Jugendstrafrecht verschärfen

Bereits seit letztem Sommer planen die Jungfreisinnigen gegen das Problem der Jugendgewalt vorzugehen.

Jetzt lancieren sie die Petition «Jugendgewalt stoppen» mit dem Ziel, das Jugendstrafrecht zu verschärfen, denn die Gewaltbereitschaft habe in der letzten Zeit ein untragbares Ausmass angenommen.

Die Hemmschwelle vor schweren Delikten sei extrem gesunken, sagt auch Generalsekretärin Jasmin Wehlitz. Es werde spasseshalber geprügelt und provoziert.

Sie selbst werde im Ausgang oft angepöbelt und müsse mitansehen, wie bei Auseinandersetzungen schnell Waffen ins Spiel kommen. Grund für die erhöhte Gewaltbereitschaft sei, dass Straftaten von Jugendlichen kaum rechtliche Konsequenzen haben, sagen die Jungpolitiker.

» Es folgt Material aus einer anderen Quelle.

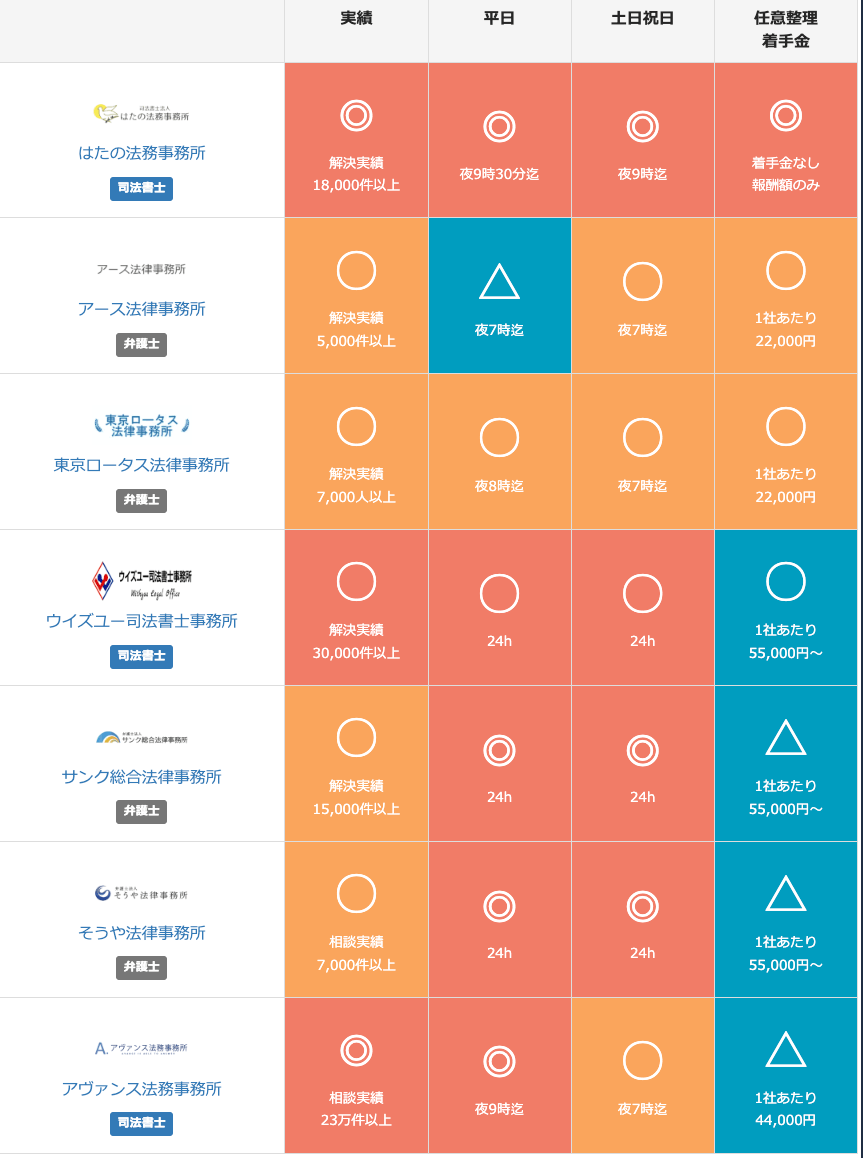
Task: Open the アヴァンス法務事務所 text link
Action: [141, 1089]
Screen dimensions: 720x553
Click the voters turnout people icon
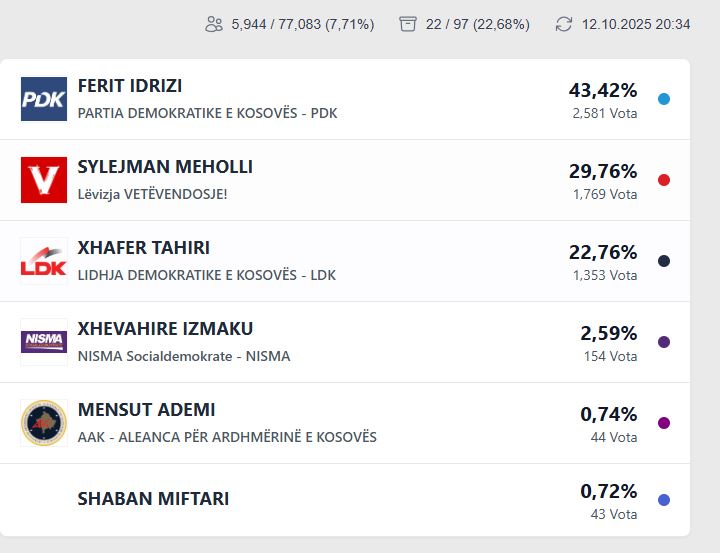point(214,24)
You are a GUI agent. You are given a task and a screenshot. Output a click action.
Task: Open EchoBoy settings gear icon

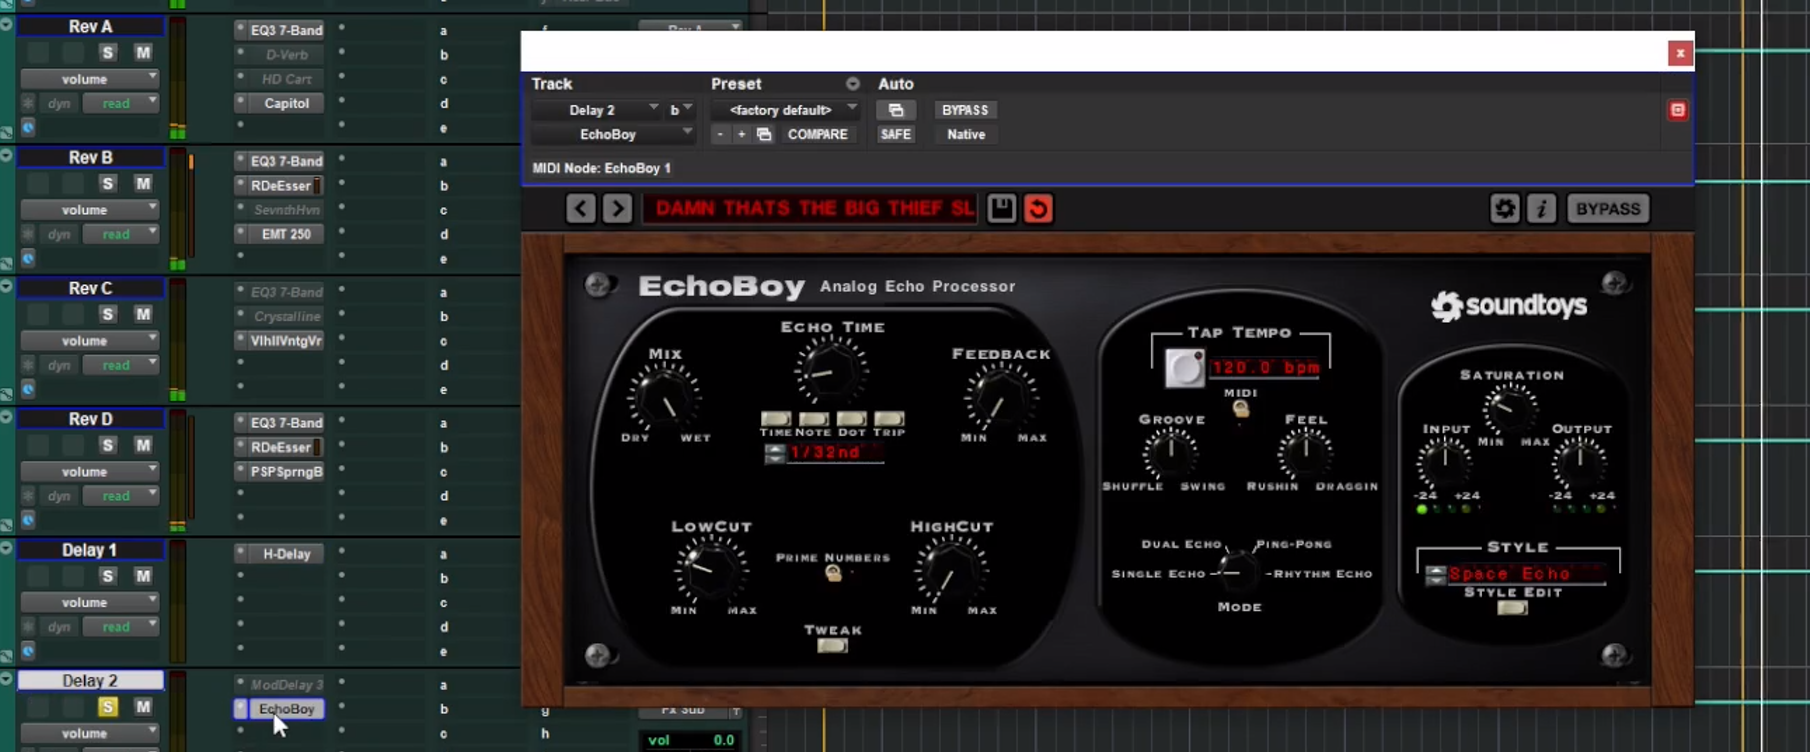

Daher fordern sie, dass unbelehrbare Jugendliche, die Straftaten wie Mord oder Vergewaltigungen begehen, dem Erwachsenenstrafrecht unterstellt werden.

Das Strafmass soll erhöht werden und öffentliche Institutionen, allen voran Schulen, sollen Einsicht in die Akten von kriminellen Schülern erhalten. Persönliche Einsätze in Altersheimen oder beim Putzen von Strassen sollen Geldbussen ersetzen.

WC-Putzen statt Geldbussen

Bussen würden sowieso die Eltern der Jugendlichen bezahlen: «Eine Busse zu bekommen gilt als geil unter den Jugendlichen. Sie geben damit an», sagt Rentsch.

«Wenn jemand aber zum WC-Putzen oder sogar zu einer Gefängnisstrafe verurteilt wird, blufft er bestimmt nicht mehr damit.»